* [WHAT YOU WILL DO]
Which lines of the records contain the word "computer"? Show each of them.

Collected data:
========================================================================

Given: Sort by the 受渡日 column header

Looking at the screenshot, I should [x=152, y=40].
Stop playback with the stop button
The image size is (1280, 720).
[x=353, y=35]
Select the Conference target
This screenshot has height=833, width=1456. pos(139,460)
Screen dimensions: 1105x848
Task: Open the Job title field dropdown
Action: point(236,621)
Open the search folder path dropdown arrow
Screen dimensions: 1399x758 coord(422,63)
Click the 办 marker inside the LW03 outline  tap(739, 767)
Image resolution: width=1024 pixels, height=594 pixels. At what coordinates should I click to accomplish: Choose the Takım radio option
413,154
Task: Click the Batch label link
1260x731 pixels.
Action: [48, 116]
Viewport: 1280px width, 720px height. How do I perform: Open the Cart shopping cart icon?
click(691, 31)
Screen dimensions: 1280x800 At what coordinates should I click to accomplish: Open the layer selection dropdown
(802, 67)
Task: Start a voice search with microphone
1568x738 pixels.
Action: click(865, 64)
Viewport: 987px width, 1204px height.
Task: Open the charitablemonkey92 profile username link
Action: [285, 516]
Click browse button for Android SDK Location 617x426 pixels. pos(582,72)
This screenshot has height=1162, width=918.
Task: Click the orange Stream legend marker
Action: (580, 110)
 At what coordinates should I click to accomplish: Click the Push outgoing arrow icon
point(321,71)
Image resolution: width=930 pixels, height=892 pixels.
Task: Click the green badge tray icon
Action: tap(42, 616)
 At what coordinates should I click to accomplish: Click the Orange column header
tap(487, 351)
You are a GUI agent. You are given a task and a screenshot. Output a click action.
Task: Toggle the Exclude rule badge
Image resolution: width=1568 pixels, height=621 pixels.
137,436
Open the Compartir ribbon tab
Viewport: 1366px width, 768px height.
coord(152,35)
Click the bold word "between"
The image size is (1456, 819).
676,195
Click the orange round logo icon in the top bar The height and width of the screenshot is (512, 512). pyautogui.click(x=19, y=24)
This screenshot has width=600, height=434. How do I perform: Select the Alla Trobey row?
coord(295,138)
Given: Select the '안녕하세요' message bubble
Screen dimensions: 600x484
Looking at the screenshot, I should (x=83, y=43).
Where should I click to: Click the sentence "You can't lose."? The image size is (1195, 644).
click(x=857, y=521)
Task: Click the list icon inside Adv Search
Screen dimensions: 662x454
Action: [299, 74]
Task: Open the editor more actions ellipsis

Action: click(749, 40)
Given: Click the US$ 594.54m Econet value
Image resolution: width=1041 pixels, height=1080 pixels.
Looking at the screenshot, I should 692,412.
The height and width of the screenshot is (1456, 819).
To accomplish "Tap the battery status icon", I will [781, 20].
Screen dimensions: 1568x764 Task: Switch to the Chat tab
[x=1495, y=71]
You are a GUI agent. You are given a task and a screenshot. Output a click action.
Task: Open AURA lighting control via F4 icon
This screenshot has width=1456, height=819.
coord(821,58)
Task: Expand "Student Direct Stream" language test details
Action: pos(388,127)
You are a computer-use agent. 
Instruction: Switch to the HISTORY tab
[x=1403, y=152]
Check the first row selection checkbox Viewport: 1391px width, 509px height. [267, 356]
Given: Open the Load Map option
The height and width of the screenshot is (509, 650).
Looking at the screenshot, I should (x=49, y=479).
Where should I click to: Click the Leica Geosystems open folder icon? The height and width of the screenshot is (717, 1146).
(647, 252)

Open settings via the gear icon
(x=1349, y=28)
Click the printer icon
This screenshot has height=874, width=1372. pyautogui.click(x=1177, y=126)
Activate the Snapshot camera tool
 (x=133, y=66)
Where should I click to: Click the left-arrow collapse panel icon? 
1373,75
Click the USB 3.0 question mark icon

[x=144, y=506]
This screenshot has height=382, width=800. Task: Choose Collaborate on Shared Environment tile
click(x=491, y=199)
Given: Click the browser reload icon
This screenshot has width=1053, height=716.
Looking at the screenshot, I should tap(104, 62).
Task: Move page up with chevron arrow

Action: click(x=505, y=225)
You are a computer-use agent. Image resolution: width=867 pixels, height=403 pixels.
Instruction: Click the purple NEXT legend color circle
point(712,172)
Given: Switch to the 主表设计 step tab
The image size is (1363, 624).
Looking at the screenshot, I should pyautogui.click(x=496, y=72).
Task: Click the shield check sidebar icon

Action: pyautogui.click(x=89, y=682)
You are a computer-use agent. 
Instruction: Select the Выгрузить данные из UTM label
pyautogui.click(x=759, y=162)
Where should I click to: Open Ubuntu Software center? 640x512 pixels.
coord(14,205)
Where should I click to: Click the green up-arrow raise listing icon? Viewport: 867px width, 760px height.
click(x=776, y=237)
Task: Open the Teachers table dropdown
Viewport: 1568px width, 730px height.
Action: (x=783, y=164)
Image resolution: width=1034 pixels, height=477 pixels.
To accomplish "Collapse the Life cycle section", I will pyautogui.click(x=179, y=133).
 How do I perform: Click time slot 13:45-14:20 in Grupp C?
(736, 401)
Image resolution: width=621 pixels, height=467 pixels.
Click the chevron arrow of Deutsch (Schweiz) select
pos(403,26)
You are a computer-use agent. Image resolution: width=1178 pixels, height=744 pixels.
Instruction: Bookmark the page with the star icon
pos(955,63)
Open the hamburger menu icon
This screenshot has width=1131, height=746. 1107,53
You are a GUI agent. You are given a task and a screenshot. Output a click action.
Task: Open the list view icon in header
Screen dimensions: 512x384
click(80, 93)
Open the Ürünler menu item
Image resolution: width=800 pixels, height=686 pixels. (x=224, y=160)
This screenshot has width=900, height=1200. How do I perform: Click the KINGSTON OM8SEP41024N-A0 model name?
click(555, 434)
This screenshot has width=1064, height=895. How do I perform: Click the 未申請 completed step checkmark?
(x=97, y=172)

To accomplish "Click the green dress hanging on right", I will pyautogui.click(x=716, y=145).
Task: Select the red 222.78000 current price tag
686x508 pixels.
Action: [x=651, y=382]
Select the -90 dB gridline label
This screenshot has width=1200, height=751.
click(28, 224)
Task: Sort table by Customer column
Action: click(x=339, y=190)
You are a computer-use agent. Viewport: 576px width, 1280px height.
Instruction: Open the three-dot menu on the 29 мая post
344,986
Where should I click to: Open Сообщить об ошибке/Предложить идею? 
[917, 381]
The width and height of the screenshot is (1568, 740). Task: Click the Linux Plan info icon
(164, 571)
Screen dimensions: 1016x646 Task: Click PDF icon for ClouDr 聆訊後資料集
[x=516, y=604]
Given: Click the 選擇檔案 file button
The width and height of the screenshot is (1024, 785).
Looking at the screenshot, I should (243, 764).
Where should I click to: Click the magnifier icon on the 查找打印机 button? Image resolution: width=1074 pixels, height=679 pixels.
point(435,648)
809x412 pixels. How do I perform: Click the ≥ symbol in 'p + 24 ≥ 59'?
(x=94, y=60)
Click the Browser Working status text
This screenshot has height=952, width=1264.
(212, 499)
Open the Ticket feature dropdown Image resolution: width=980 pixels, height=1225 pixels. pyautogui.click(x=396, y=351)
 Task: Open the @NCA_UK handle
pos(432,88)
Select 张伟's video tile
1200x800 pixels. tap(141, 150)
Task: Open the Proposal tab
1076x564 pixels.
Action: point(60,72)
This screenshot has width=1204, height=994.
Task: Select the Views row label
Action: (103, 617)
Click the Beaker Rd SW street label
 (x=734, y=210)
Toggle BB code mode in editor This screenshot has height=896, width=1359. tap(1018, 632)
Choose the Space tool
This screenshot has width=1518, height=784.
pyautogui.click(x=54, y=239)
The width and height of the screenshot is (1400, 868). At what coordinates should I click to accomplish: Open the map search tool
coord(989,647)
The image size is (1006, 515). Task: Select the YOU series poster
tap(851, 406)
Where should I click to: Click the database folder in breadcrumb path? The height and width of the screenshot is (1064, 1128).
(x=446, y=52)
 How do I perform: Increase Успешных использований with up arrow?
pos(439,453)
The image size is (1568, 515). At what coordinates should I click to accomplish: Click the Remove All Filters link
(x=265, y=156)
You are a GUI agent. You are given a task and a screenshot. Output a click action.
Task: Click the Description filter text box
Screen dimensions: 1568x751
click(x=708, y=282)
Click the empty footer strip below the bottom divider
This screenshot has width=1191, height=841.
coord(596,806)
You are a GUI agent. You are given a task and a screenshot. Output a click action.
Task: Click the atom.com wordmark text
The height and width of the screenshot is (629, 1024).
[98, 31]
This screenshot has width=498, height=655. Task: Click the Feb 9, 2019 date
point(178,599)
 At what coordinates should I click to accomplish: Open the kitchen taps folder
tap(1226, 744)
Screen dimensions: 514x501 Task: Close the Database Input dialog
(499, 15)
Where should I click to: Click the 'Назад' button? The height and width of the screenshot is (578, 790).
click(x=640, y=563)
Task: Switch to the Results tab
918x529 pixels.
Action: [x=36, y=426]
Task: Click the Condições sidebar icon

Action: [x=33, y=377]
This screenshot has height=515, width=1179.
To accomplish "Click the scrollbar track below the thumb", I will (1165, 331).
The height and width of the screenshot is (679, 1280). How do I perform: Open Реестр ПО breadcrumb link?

========================================================================

* [ANSWER BELOW]
You are a computer-use agent. 
You are a computer-use agent. Image resolution: width=867 pixels, height=403 pixels.
You are a computer-use agent. 
You are a computer-use agent. Image resolution: width=1178 pixels, height=744 pixels.
You are a computer-use agent. Viewport: 576px width, 1280px height.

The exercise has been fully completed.